Konstelasi Imajinasi

Kamis, 23 April 2015

Fairy Tale of Fairy Tail




Saya kembali membunuh waktu dengan anime. Beberapa hari belakangan, episode-episode Fairy Tail yang tak sempat saya nonton berbulan-bulan menjadi pekerjaan saya di sela-sela kesibukan menulis –skripsweet- dan menjaga Library and Laboratory of Anthropology. 

Fairy Tail yang mulai saya tonton sejak 2013 silam sukses membuat pikiran saya melayang ke jauh entah. Penuh imajinasi tentang dunia yang dikuasai para penyihir –seperti Harry Potter 9dan saya maniak Harry Potter)-. Masing-masing penyihir memiliki spesialisasi masing-masing, ada sihir api, sihir air, sihir es, sihir merubah wujud jadi monster, sihir menggunakan armor super kuat, sihir mantra, dan lain-lain yang tidak pernah kita bayangkan sebelumnya –saking kreatifnya-. Namun yang terkuat di antara mereka adalah orang-orang yang disebut Dragon Slayer (Pembunuh Naga). Diceritakan bahwa naga adalah makhluk terkuat di negeri itu, dan hanya Dragon Slayer-lah yang mampu membunuhnya.

Para penyihir mampu menyambung hidup dengan menerima permintaan misi yang imbalannya sesuai dengan tingkat kesulitan misi tersebut.
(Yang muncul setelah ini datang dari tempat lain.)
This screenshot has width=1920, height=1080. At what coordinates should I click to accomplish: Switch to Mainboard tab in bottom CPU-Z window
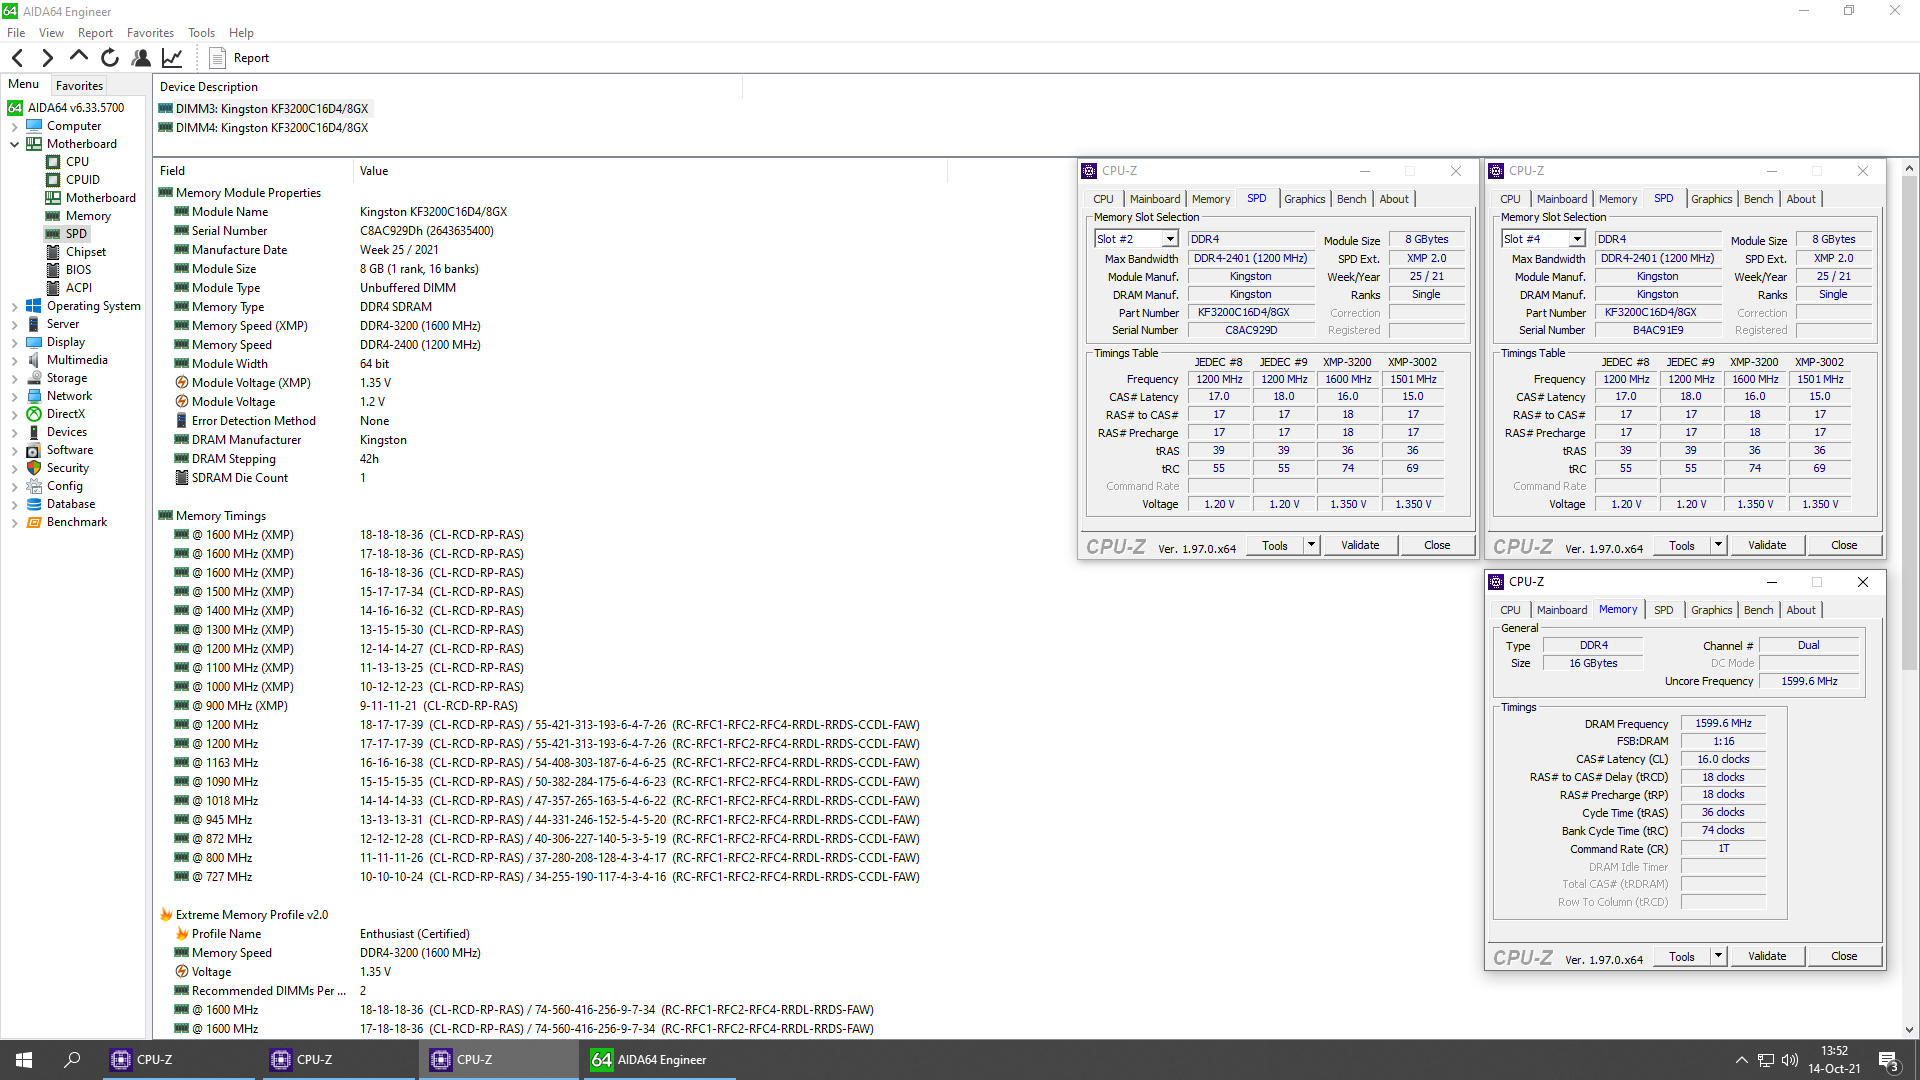pyautogui.click(x=1561, y=610)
Nah, misi-misi ini hanya bisa diambil –secara resmi- jika penyihir tersebut bergabung ke sebuah Guild (organisasi, sekretariat sekaligus ‘rumah’ bagi para penyihir) dan dipimpin oleh seorang Master. Ada ratusan guild yang tersebar di seantero negeri, tapi yang menjadi pusat –‘tokoh utama’- dari  anime ini adalah sebuah guild yang merupakan guild terhebat, terheboh dan paling rusuh, Fairy Tail.

Anime dengan soundtrack penuh ‘musik fantasi’ ini menceritakan kisah petualangan seru anggota Fairy Tail dalam menjalankan misi-misi dan mengalahkan musuh-musuh. Karakter yang ditampilkan sangat khas dan hidup. Sebut saja Natsu, seorang Dragon Slayer api yang hobinya makan api, membara, penuh elan, pantang menyerah, suka tantangan, rusuh, tapi mabuk kendaraan. Ada juga Lucy, seorang putri pengusaha terkaya tapi kabur dari rumah dan bergabung dengan Fairy Tail. Gray, seorang penyihir es yang dingin, penuh perhitungan tapi suka telanjang tanpa sadar. Ada pula Erza, penyihir berambut scarlet yang jurusnya menggunakan armor sesuai musuh yang dilawan. Ada pula dua Dragon Slayer lain, yakni Wendy –Dragon Slayer angin- , perempuan polos dan suka tidak enakan pada orang, dan Gajeel –Dragon Slayer besi- pemakan besi, penuh tindik, rocker dengan suara pas-pasan. Dan semua Dragon Slayer ini ditemani oleh seekor kucing bersayap –disebut Exceed- yang menjadi sahabat perjalanan mereka kemana saja.

Seperti anime yang diangkat dari komik-komik buah karya Hiro Mashima, ceritanya berjalan apik, epik, dan menarik. Meskipun konflik utama dalam anime ini adalah megalahkan Zeref –penyihir hitam yang merupakan leluhur seluruh penyihir- dan menghancurkan pengikut-pengikutnya, ada banyak konflik-konflik atau section-section lain yang saling terkait. Yang paling saya suka, anime ini penuh kejutan-kejutan tak terduga. Ada banyak kisah cinta, ada banyak kisah ‘insaf’ dan ada banyak lelucon khas Mashima yang berhasil membuat saya tertawa sambil guling-guling. 

Saat menonton anime ini, saya merasa pesan yang menonjol adalah keluarga bisa saja berasal dari mana saja, bukan hanya hubungan sedarah atau perkawinan, tapi relasi sosial –disebut sahabat- yang mana kita merasa nyaman dan aman, itu juga keluarga –saya mengutip sedikit pendapat Prof. Mattulada-. Dan sebagai keluarga, maka anggotanya harus selalu saling melindungi satu sama lain. Amanat lain yang menonjol adalah jangan pernah menyerah untuk terus memperjuangkan kebenaran.  Well, sebuah anime yang fantas(t)i(s)!